[[ Records provided, beginning ]]

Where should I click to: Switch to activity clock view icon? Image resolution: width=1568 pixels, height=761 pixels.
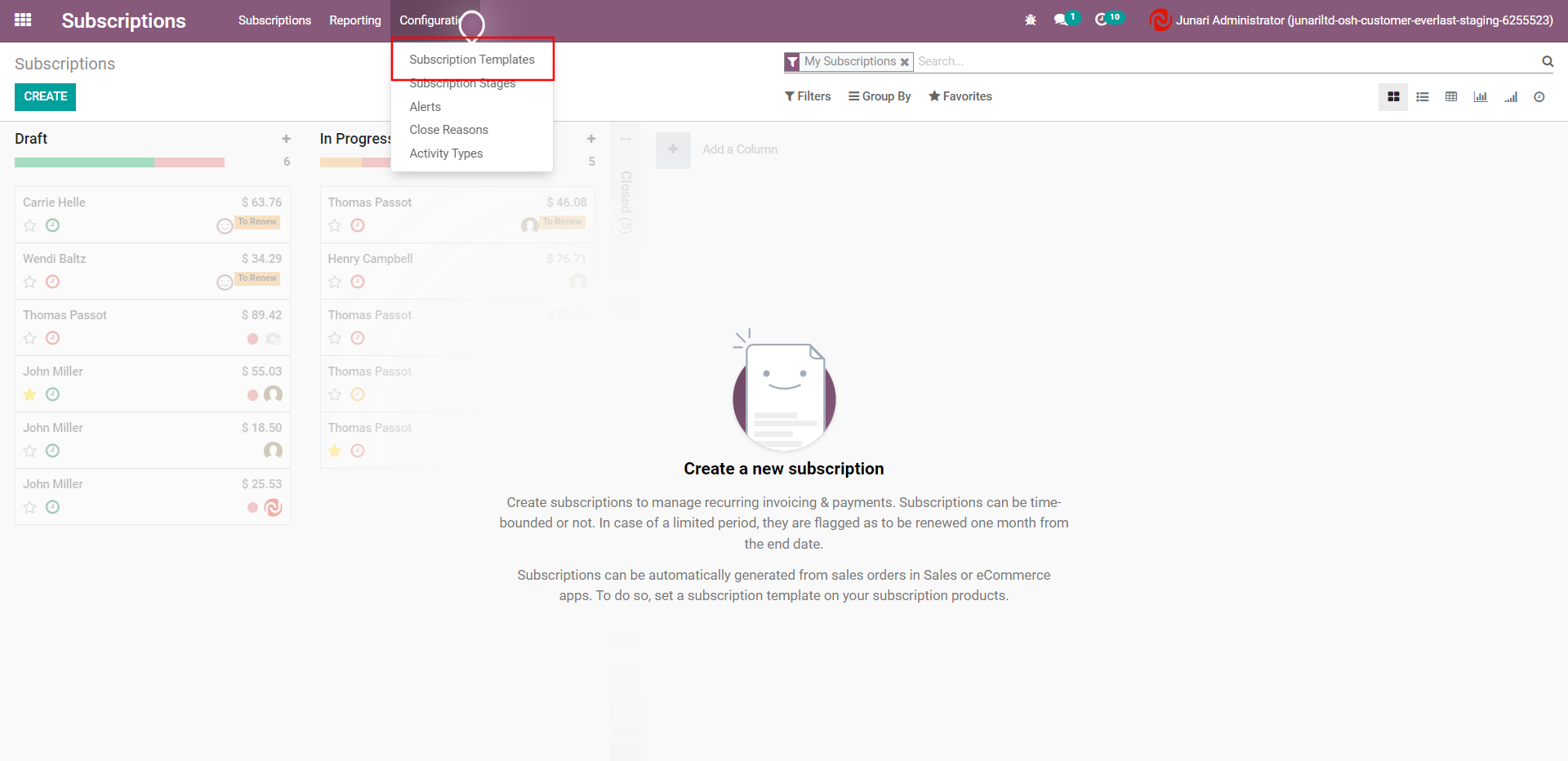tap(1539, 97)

[[ Records provided, end ]]
[[ Records provided, beginning ]]

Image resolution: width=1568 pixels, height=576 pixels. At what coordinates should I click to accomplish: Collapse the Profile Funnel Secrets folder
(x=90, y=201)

[[ Records provided, end ]]
[[ Records provided, beginning ]]

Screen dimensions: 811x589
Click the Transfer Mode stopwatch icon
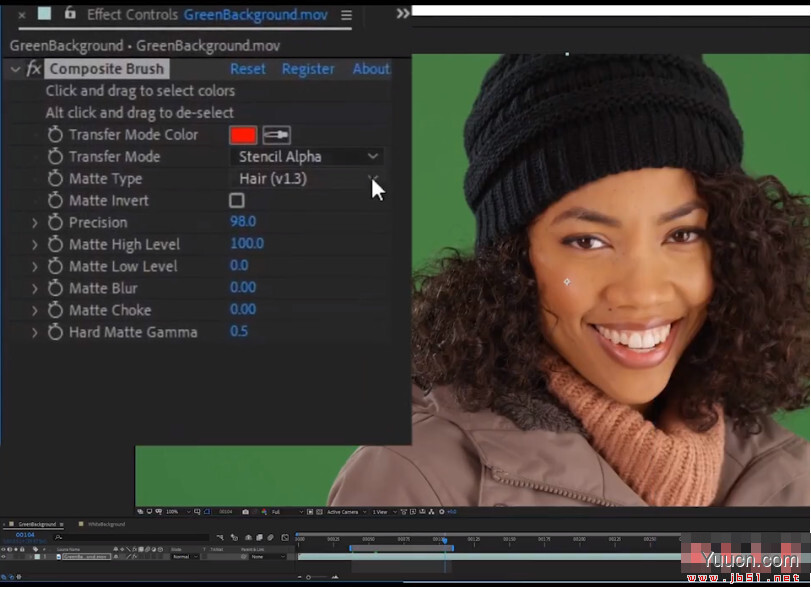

[[ Records provided, end ]]

Exercise directions: Wherever the line holding "Screen dimensions: 811x589" falls in the entries above, copy exactly from it through the line holding "Click the Transfer Mode stopwatch icon", inclusive, and add nothing.

Response to the task:
Screen dimensions: 811x589
Click the Transfer Mode stopwatch icon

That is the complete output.